Furthermore, it sometimes takes years to gather the evidence to build an actionable case. Imagine going through all of Madoff's paperwork, putting together the framework for Brown v. Board of Education or figuring out the morass of federal, state and local regulations for something like an environmental action against BP for "letting the oil well rupture". There's a discovery process that takes time, there's a scheduling process that takes time and there's all kinds of other things that require time and man-hours to complete. That's why some cases take years to arrive at a resolution. Sometimes a case can take five years and be settled five minutes before they walk into court for the first time. Sometimes a case can get appealed all the way to the Supreme Court. Death penalty cases usually take a long while to finally arrive at a resolution.
The arc of justice is long, but it generally grinds towards the truth. Except when it doesn't, but that's a topic for another time.
But that's not what I'm talking about. I'm talking, *turns up on news headlines*: Woman claims rape charges against police officers after 20 years. I'm not talking about the process, I'm talking about the woman claiming, and then pursuing in court, that she was raped twenty years ago. Not two years then ten appeals, one trial after charges are brought twenty years later. Obviously some things take time to prepare, but this isn't a case of that at all. Less than a year from charges being laid to the end of the whole thing.
@HD: Right, I see...I think.

Regards common sense, however, in my experience (limited as that is) NZ juries are never very enthusiastic, and tend to have quite a bit of bias going in which all the common sense in the world can't reason with. Unless it's a major murder case, or similar, ofc.
═══
= WORK TO BE COMPLETED =
Write out everything in the discussion of slow court cases above, from "But that's not" down to "the whole thing.", word for word.

= DATASET EXTRACT =
═══
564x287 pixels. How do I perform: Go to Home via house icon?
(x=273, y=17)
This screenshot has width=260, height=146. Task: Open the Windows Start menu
═══
= THE RESPONSE =
But that's not what I'm talking about. I'm talking, *turns up on news headlines*: Woman claims rape charges against police officers after 20 years. I'm not talking about the process, I'm talking about the woman claiming, and then pursuing in court, that she was raped twenty years ago. Not two years then ten appeals, one trial after charges are brought twenty years later. Obviously some things take time to prepare, but this isn't a case of that at all. Less than a year from charges being laid to the end of the whole thing.